- WHAT THE TASK ASKS: Please copy the following lines word for word.

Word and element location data
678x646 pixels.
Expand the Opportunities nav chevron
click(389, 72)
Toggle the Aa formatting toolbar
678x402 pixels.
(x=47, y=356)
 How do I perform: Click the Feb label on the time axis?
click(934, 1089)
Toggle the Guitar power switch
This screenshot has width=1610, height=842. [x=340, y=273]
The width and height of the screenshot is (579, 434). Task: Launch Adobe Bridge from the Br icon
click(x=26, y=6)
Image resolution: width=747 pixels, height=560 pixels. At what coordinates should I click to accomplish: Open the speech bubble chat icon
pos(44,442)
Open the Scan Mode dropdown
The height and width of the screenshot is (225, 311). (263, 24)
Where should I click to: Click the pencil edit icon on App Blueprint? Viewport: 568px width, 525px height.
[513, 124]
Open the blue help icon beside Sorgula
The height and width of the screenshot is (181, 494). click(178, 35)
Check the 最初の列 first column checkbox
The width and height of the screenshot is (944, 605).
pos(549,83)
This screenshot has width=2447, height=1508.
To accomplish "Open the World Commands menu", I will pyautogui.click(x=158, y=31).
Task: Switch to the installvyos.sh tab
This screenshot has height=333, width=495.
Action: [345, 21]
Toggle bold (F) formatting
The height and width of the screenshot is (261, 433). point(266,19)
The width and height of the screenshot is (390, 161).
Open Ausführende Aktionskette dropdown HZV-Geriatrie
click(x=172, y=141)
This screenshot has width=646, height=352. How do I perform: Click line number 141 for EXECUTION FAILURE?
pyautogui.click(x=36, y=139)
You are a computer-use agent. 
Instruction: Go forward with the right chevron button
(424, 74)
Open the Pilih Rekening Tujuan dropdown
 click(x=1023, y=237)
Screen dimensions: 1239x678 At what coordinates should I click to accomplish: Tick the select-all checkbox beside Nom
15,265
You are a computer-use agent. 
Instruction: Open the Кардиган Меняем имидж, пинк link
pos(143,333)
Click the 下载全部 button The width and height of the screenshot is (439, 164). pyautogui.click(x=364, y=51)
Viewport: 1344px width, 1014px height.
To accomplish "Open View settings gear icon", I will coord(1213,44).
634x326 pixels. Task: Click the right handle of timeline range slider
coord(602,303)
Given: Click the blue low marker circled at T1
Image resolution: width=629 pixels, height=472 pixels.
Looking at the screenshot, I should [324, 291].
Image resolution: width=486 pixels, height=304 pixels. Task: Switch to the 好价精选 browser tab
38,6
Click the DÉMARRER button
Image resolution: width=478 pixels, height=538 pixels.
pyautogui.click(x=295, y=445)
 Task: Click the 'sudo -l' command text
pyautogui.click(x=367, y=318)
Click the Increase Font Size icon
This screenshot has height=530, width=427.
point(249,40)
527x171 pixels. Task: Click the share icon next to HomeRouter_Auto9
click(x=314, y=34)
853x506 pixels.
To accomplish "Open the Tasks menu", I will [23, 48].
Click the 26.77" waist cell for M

- TASK OUTPUT:
678x646 pixels.
Expand the Opportunities nav chevron
click(389, 72)
Toggle the Aa formatting toolbar
678x402 pixels.
(x=47, y=356)
 How do I perform: Click the Feb label on the time axis?
click(934, 1089)
Toggle the Guitar power switch
This screenshot has width=1610, height=842. [x=340, y=273]
The width and height of the screenshot is (579, 434). Task: Launch Adobe Bridge from the Br icon
click(x=26, y=6)
Image resolution: width=747 pixels, height=560 pixels. At what coordinates should I click to accomplish: Open the speech bubble chat icon
pos(44,442)
Open the Scan Mode dropdown
The height and width of the screenshot is (225, 311). (263, 24)
Where should I click to: Click the pencil edit icon on App Blueprint? Viewport: 568px width, 525px height.
[513, 124]
Open the blue help icon beside Sorgula
The height and width of the screenshot is (181, 494). click(178, 35)
Check the 最初の列 first column checkbox
The width and height of the screenshot is (944, 605).
pos(549,83)
This screenshot has width=2447, height=1508.
To accomplish "Open the World Commands menu", I will pyautogui.click(x=158, y=31).
Task: Switch to the installvyos.sh tab
This screenshot has height=333, width=495.
Action: [345, 21]
Toggle bold (F) formatting
The height and width of the screenshot is (261, 433). point(266,19)
The width and height of the screenshot is (390, 161).
Open Ausführende Aktionskette dropdown HZV-Geriatrie
click(x=172, y=141)
This screenshot has width=646, height=352. How do I perform: Click line number 141 for EXECUTION FAILURE?
pyautogui.click(x=36, y=139)
You are a computer-use agent. 
Instruction: Go forward with the right chevron button
(424, 74)
Open the Pilih Rekening Tujuan dropdown
 click(x=1023, y=237)
Screen dimensions: 1239x678 At what coordinates should I click to accomplish: Tick the select-all checkbox beside Nom
15,265
You are a computer-use agent. 
Instruction: Open the Кардиган Меняем имидж, пинк link
pos(143,333)
Click the 下载全部 button The width and height of the screenshot is (439, 164). pyautogui.click(x=364, y=51)
Viewport: 1344px width, 1014px height.
To accomplish "Open View settings gear icon", I will coord(1213,44).
634x326 pixels. Task: Click the right handle of timeline range slider
coord(602,303)
Given: Click the blue low marker circled at T1
Image resolution: width=629 pixels, height=472 pixels.
Looking at the screenshot, I should [324, 291].
Image resolution: width=486 pixels, height=304 pixels. Task: Switch to the 好价精选 browser tab
38,6
Click the DÉMARRER button
Image resolution: width=478 pixels, height=538 pixels.
pyautogui.click(x=295, y=445)
 Task: Click the 'sudo -l' command text
pyautogui.click(x=367, y=318)
Click the Increase Font Size icon
This screenshot has height=530, width=427.
point(249,40)
527x171 pixels. Task: Click the share icon next to HomeRouter_Auto9
click(x=314, y=34)
853x506 pixels.
To accomplish "Open the Tasks menu", I will [23, 48].
Click the 26.77" waist cell for M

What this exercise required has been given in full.